Virus leaves 30,000 dead in Europe alone

Published April 2, 2020
PARIS: A man walks along a platform as he waits for a subway train on Wednesday, the 16th day of a strict lockdown in France aimed at curbing the spread of Covid-19.—AFP
PARIS: A man walks along a platform as he waits for a subway train on Wednesday, the 16th day of a strict lockdown in France aimed at curbing the spread of Covid-19.—AFP

PARIS: The coronavirus pandemic has claimed more than 30,000 lives in Europe alone, a global tally showed on Wednesday, in what the head of the United Nations described as humanity’s worst crisis since World War II.

Italy and Spain bore the brunt of the crisis, accounting for three in every four deaths on the continent, as the grim tally hit another milestone even though half of the planet’s population is already under some form of lockdown in a battle to halt the contagion.

Spain reported a record 864 deaths in 24 hours, pushing the country’s number of fatalities past 9,000. The toll is only surpassed by Italy’s, where the virus has killed nearly 12,500 people.

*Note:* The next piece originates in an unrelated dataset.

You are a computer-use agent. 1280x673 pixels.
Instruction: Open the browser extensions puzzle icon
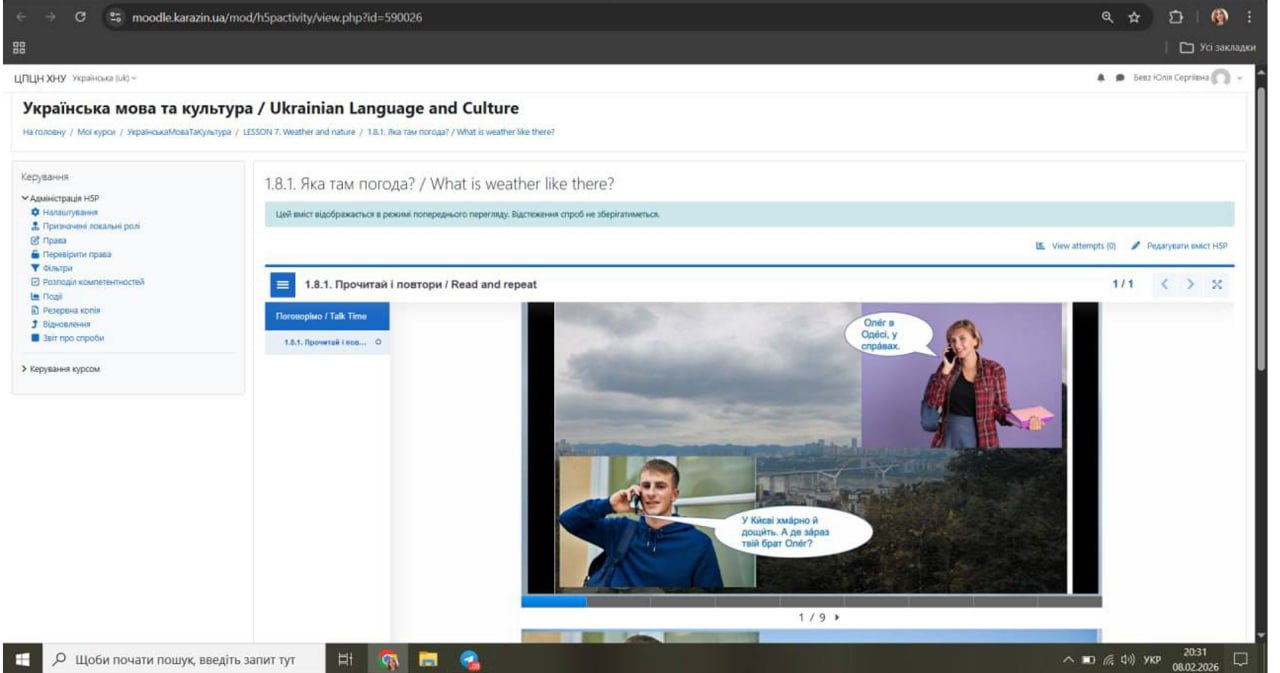pyautogui.click(x=1177, y=17)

Britain recorded its biggest day-on-day jump in the number of deaths, with 2,352 people having succumbed to the disease.

Since emerging in China in December, Covid-19 has spread across the globe, claiming over 43,000 lives and infecting more than 860,000 people, according to a tally.

President Donald Trump has warned of a “very, very painful two weeks” as the United States registered its deadliest 24 hours of what he called a “plague”.

In a scramble to halt the contagion, governments have shut schools, most shops, and ordered millions of people to work from home. Cancellations of key events on the global calendar have swept both the sports and cultural worlds, with the Wimbledon Grand Slam tournament and the Edinburgh arts festival the latest to be scrapped.

For UN Secretary-General Antonio Guterres, the extraordinary upheaval spurred by the virus presents a real danger to the relative peace the world has seen over the last few decades.

The disease “represents a threat to everybody in the world and... an economic impact that will bring a recession that probably has no parallel in the recent past,” he said.

“The combination of the two facts and the risk that it contributes to enhanced instability, enhanced unrest, and enhanced conflict are things that make us believe that this is the most challenging crisis we have faced since the Second World War.”

Economic desperation

With most business activity grinding to a halt for an undetermined period of time, scenes of economic desperation and unrest were emerging across the globe. In Italy, queues were lengthening at soup kitchens while some supermarkets were reportedly pillaged.

Half a million more people now need help to afford meals, Italy’s biggest union for the agriculture sector Coldiretti said, adding to the 2.7 million already in need last year.

“Usually we serve 152,525 people. But now we’ve 70,000 more requests,” confirmed Roberto Tuorto, who runs a food aid association.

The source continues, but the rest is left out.